Extrait:
>>

Or, le point épidémiologique hebdomadaire de Santé publique France indiquait une progression exponentielle de la transmission du virus (+ 58 %), le nombre de nouveaux cas confirmés entre étant de 26 890 contre 17 165 la semaine précédente. Il faisait également état d’une hausse des nouvelles hospitalisations et admissions en réanimation, d’une poursuite de l’augmentation du nombre de « clusters » ainsi que de l’augmentation des nombres de signalements dans les établissements pour personnes âgées. De la même façon, les statistiques relatives à la situation épidémique à l’échelle internationale disponibles à la fin du mois d’août, en particulier celles de l’Université Johns-Hopkins de Baltimore, témoignaient d’une reprise de l’épidémie depuis le mois de juillet 2020.
Absence de contradiction suffisante
Dans ces conditions, les déclarations de l’invité sur le recul de l’épidémie et de la mortalité ne reflétaient manifestement pas, en l’état des informations alors disponibles, la situation épidémique en France et dans le monde. Or, d’une part, cet invité était le seul membre du corps médical présent en plateau et, d’autre part, ces déclarations n’ont pas fait l’objet d’une contradiction suffisante par les autres participants, ni par les journalistes. Ces derniers se sont en effet limités à réinterroger l’invité et à rappeler l’existence de points de vue opposés au sein du corps médical.

<<

Liste des données:

>>

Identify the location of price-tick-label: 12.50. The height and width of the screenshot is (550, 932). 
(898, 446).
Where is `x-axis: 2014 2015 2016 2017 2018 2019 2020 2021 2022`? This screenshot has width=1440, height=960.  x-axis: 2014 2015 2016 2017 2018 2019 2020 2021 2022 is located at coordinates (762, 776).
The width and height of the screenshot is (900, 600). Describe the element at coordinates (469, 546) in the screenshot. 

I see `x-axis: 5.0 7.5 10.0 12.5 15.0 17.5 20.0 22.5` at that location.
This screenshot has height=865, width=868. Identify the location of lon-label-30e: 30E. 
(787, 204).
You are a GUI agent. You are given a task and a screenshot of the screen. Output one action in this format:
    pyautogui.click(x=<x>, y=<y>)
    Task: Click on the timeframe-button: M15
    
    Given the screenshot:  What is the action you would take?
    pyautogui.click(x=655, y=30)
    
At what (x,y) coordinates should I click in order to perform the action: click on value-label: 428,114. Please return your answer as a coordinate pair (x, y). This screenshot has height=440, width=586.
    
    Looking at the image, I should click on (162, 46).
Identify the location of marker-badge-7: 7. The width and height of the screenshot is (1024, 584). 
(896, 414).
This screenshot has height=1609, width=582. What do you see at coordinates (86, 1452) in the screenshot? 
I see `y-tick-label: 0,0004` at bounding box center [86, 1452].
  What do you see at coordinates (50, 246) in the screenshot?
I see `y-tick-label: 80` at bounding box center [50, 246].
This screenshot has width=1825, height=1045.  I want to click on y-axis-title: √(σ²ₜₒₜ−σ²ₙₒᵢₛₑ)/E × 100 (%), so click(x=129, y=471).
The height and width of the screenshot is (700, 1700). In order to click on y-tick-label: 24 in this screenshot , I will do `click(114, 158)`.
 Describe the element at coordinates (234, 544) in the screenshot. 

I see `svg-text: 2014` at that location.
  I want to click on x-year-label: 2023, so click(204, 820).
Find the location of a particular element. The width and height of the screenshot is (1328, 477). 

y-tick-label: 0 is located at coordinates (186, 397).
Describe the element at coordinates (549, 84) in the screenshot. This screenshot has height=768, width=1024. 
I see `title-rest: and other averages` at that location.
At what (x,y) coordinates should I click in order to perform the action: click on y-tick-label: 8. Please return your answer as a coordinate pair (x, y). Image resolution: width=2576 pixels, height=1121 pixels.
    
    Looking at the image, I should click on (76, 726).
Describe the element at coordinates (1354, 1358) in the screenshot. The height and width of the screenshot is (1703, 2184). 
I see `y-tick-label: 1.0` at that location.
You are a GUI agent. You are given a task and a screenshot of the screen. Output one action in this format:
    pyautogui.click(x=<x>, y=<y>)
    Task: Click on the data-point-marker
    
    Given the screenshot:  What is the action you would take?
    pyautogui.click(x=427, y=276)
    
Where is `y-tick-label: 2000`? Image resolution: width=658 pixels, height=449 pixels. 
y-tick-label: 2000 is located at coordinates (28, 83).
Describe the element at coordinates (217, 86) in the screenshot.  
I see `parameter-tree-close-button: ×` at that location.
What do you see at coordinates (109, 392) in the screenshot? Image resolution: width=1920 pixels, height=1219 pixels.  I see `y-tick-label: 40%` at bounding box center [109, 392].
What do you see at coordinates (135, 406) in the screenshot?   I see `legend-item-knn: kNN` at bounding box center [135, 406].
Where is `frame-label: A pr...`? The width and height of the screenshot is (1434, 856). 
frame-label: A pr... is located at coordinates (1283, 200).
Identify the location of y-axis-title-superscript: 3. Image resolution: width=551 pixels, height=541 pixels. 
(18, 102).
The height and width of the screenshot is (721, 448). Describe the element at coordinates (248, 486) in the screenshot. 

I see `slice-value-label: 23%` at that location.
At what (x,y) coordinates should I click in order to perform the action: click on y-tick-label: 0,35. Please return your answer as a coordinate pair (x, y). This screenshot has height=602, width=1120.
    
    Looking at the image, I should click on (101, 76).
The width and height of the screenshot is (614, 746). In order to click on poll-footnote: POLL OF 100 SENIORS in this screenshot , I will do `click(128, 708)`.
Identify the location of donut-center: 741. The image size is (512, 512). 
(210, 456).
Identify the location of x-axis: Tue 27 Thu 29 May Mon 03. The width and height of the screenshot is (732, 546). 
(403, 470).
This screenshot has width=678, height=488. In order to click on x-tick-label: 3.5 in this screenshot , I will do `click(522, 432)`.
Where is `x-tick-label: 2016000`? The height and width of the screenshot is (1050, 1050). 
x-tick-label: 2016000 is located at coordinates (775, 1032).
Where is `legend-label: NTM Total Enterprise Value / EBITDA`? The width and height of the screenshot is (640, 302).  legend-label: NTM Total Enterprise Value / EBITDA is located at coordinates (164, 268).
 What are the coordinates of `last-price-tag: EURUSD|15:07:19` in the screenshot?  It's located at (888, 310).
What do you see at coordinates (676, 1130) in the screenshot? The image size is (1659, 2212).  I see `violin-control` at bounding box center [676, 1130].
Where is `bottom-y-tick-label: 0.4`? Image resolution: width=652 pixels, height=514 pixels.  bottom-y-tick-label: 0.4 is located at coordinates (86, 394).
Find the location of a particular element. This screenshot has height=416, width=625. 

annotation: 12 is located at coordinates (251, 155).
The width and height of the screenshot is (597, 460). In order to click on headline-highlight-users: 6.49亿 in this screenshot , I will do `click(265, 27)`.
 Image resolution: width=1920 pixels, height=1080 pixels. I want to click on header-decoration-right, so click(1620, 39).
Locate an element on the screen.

<<

Objectif visé: Recopiez l'extrait en entier, mot pour mot. Ces enregistrements proviennent d'une source distincte de l'extrait.

Réponse proposée:
Or, le point épidémiologique hebdomadaire de Santé publique France indiquait une progression exponentielle de la transmission du virus (+ 58 %), le nombre de nouveaux cas confirmés entre étant de 26 890 contre 17 165 la semaine précédente. Il faisait également état d’une hausse des nouvelles hospitalisations et admissions en réanimation, d’une poursuite de l’augmentation du nombre de « clusters » ainsi que de l’augmentation des nombres de signalements dans les établissements pour personnes âgées. De la même façon, les statistiques relatives à la situation épidémique à l’échelle internationale disponibles à la fin du mois d’août, en particulier celles de l’Université Johns-Hopkins de Baltimore, témoignaient d’une reprise de l’épidémie depuis le mois de juillet 2020.
Absence de contradiction suffisante
Dans ces conditions, les déclarations de l’invité sur le recul de l’épidémie et de la mortalité ne reflétaient manifestement pas, en l’état des informations alors disponibles, la situation épidémique en France et dans le monde. Or, d’une part, cet invité était le seul membre du corps médical présent en plateau et, d’autre part, ces déclarations n’ont pas fait l’objet d’une contradiction suffisante par les autres participants, ni par les journalistes. Ces derniers se sont en effet limités à réinterroger l’invité et à rappeler l’existence de points de vue opposés au sein du corps médical.